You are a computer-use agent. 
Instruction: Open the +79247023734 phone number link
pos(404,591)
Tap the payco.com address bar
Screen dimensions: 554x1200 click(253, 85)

◆ Work to be completed: Only one span of lines is wanted: the line with "Instruction: Open the" and every line after it to the end of the entries, output exactly.

◆ Exercise response:
Instruction: Open the +79247023734 phone number link
pos(404,591)
Tap the payco.com address bar
Screen dimensions: 554x1200 click(253, 85)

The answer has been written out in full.